=== What the task requires ===
Find every line in the records that holds the string "Given". Copy each one.

=== Records for the task ===
==*==

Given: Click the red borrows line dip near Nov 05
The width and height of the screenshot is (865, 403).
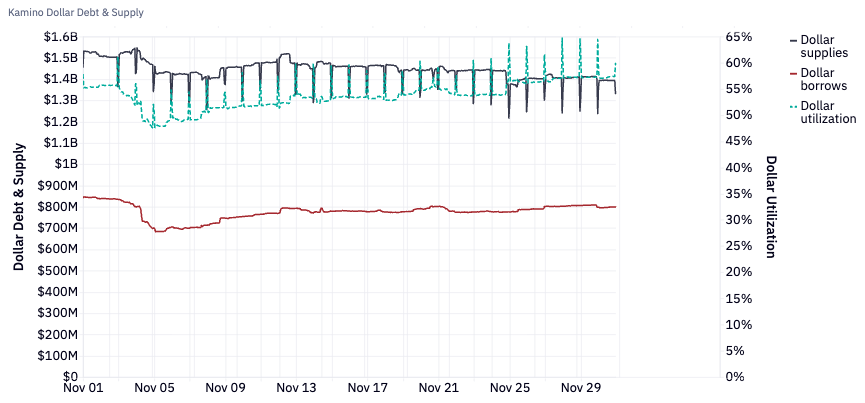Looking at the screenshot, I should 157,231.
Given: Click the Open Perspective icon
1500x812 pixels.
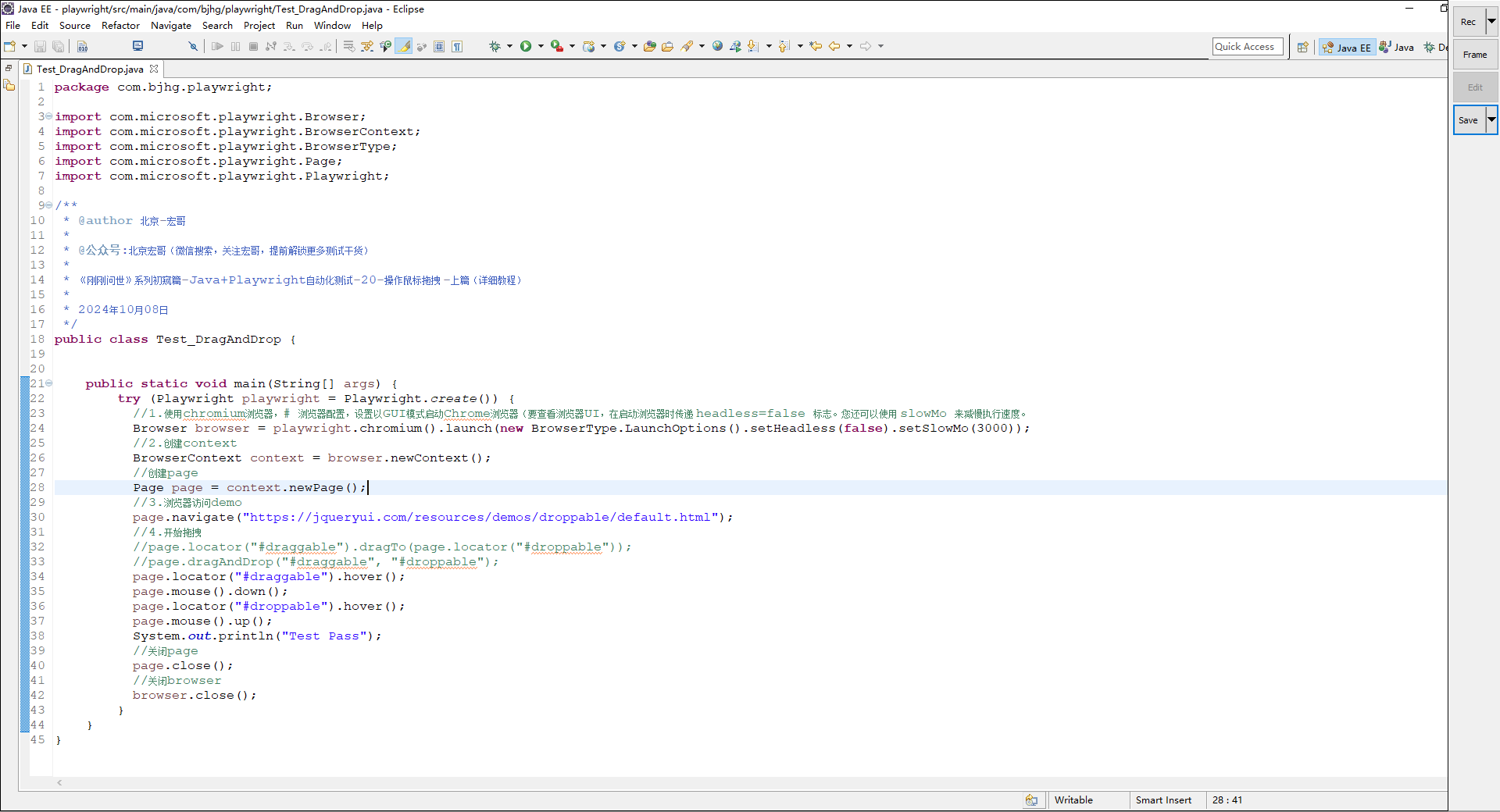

==*==

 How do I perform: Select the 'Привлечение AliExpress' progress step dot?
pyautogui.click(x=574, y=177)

==*==

=== Answer below ===
Given: Click the red borrows line dip near Nov 05
Given: Click the Open Perspective icon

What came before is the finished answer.